中性脂肪は私たちの最も大事なエネルギー源であるブドウ糖が足りない時に、それを補うかたちをしています。

また、脂溶性ビタミン(ビタミンA・D・D・K)などを吸収するために不可欠です。

中性脂肪は、グリセリン(グリセロール)に3つの脂肪酸がくっついています。
中性脂肪はトリグリセライド(トリグリセリド)ともいいますが、「トリ」はラテン語で「3」のことです。

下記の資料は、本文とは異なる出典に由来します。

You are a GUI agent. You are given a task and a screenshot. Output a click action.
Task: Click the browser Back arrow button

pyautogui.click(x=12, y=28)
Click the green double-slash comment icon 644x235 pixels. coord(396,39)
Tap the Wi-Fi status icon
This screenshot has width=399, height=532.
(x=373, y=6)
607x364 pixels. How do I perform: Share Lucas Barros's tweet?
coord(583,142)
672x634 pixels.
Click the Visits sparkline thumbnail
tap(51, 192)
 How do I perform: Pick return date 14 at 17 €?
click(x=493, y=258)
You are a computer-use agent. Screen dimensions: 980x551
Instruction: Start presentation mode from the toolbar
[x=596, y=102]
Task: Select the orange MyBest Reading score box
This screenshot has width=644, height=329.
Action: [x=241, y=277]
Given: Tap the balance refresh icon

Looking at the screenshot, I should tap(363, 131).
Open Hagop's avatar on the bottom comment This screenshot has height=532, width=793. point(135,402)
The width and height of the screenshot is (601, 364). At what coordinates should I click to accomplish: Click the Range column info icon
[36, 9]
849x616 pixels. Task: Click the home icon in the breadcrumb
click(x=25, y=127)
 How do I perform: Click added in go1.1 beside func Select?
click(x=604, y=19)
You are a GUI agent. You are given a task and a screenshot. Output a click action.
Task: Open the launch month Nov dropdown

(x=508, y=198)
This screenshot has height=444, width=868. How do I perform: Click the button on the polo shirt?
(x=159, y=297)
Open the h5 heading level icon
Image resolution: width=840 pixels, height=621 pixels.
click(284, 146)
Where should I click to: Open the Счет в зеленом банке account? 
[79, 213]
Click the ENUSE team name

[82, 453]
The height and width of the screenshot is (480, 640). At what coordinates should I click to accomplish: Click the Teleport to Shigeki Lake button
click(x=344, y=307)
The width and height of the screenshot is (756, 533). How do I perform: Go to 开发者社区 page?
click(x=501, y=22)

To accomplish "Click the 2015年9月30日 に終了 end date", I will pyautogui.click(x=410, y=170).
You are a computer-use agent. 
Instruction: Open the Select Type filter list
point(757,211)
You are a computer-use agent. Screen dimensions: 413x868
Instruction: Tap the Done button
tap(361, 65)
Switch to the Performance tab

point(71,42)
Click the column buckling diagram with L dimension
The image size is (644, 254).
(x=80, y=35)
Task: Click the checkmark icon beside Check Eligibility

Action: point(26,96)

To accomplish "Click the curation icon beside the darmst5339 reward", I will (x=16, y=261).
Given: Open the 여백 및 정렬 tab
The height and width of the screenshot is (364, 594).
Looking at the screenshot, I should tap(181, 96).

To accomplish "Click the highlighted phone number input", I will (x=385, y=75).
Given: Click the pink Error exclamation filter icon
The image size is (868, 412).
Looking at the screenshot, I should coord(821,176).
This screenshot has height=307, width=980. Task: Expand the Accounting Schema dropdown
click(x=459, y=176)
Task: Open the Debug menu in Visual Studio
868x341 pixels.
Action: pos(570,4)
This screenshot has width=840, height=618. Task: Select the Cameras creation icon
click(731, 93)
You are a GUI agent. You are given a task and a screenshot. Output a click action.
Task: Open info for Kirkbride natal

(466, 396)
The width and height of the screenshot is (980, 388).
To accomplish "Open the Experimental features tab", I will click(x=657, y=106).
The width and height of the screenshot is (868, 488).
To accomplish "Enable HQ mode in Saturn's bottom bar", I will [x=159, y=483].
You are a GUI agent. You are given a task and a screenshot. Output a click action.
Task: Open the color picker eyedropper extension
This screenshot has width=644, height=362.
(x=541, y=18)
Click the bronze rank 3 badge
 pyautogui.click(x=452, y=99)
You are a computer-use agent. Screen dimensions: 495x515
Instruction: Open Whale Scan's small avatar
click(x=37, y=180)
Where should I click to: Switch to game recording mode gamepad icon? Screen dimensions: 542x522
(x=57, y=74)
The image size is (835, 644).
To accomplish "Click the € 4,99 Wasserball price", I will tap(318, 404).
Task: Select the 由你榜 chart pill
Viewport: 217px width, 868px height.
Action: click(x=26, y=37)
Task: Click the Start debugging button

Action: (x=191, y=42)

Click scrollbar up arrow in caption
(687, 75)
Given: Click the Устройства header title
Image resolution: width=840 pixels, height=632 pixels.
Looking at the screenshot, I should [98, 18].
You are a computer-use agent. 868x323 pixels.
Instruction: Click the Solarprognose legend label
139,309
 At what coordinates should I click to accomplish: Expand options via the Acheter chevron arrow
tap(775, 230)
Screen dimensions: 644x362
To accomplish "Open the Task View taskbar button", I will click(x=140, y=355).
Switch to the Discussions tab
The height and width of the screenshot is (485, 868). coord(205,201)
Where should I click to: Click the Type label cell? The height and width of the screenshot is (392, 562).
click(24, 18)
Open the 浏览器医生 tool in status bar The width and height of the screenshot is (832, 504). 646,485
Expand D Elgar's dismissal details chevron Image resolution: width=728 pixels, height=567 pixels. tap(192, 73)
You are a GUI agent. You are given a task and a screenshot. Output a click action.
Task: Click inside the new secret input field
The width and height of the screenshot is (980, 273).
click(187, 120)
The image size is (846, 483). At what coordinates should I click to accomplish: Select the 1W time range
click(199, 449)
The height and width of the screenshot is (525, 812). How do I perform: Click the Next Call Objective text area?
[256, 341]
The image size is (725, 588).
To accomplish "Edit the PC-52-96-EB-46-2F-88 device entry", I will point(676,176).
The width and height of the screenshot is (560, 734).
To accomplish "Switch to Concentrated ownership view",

中性脂肪は、いわゆるよくいわれる「脂肪」のことです。

中性脂肪はどこから来てどこに行く?

中性脂肪は、小腸で吸収された後、体内を移動して身体中に運ばれます。
身体中に運ぶためには、リンパ液や血液に溶ける必要があります。
しかし中性脂肪は『脂肪』、いわゆるあぶらなので、そのままではリンパ液や血液に溶けることができません。

そこで、たんぱく質と結合して『リポたんぱく質』となることで、リンパ液や血液に溶けて移動することができるようになります。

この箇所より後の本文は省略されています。